TRECHO DO DOCUMENTO:
———
1.
É pur se muove -- E ainda assim se move -- Esta é a frase que Galileu Galilei pronunciou, sussurando entre-dentes, após ser condenado pela Igreja Católica e se retratar de sua visão de que a Terra se move ao redor do sol, e não o contrário. Esta frase tem permanecido como símbolo da persistência da verdade, independente dos poderes que tentam suprimi-la.
Do mesmo modo, os índios podem muito bem estar sentindo a mesmíssima coisa ao participar dos seminários de explicação apresentados pela atual direção da Funai sobre o famigerado Decreto 7056/09, seminários que tentam persuadi-los de que o desmonte da Funai é uma excelente medida para todos. Sabem eles que o que está acontecendo é uma brincadeira de mau gosto, que é um dia acabará, e as coisas poderão tomar o rumo certo.
As fotos que a Funai tem postado em seu site mostram os olhares vazios dos participantes, próprios de quem vê tudo com indisfarçada indiferença e ceticismo. Mirem o rosto do cacique Nailton Muniz, na matéria sobre o sul da Bahia! Já o indefectível Akyaboro sempre é citado justificando o decreto ao falar que a Conferência Nacional dos Povos Indígenas havia pedido a reestruturação da Funai e que portanto o que está sendo feito tinha que ser feito, é o esperado, o que todos querem. Nem ele acredita nisso!
———
AMOSTRA DE DADOS:
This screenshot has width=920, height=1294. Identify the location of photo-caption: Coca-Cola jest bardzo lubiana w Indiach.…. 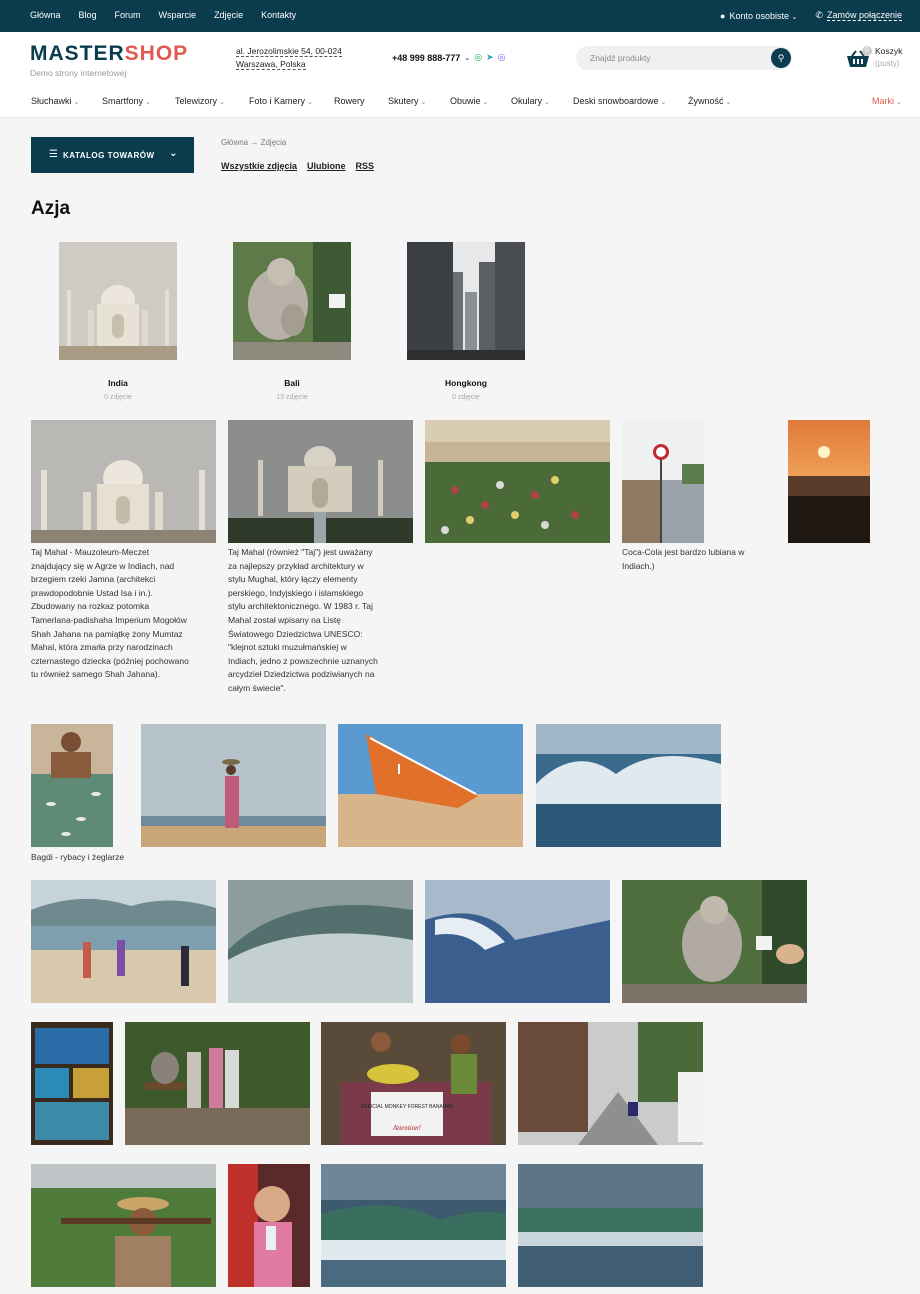
(684, 559).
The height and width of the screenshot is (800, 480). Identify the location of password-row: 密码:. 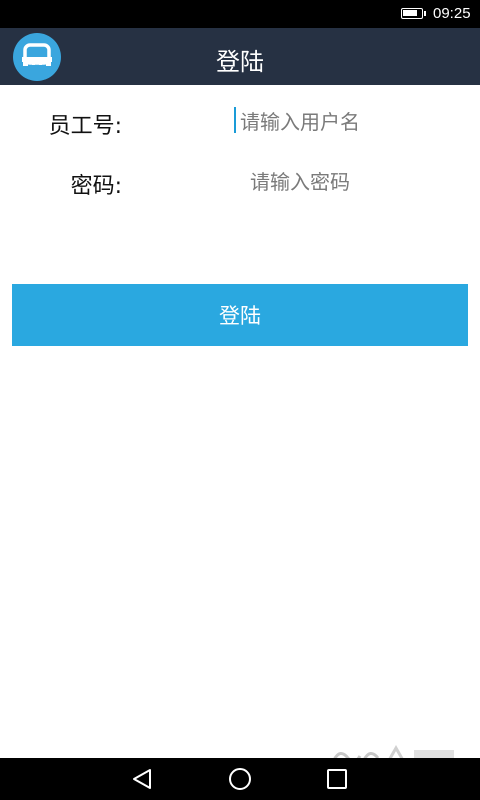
———
TAREFAS DO EXERCÍCIO:
1: Responda às perguntas com base no texto sobre a Funai.
(a) De que visão Galileu se retratou após ser condenado pela Igreja Católica?
(b) Qual decreto é o tema dos seminários de explicação apresentados pela direção da Funai?
(c) Segundo Akyaboro, o que a Conferência Nacional dos Povos Indígenas havia pedido?
2: Traduza para o inglês esta frase do texto sobre a Funai: "Esta frase tem permanecido como símbolo da persistência da verdade, independente dos poderes que tentam suprimi-la."

SOLUÇÕES ABAIXO:
1:
(a) A visão de que a Terra se move ao redor do sol, e não o contrário.
(b) O Decreto 7056/09.
(c) A reestruturação da Funai.

2: This phrase has endured as a symbol of the persistence of truth, regardless of the powers that try to suppress it.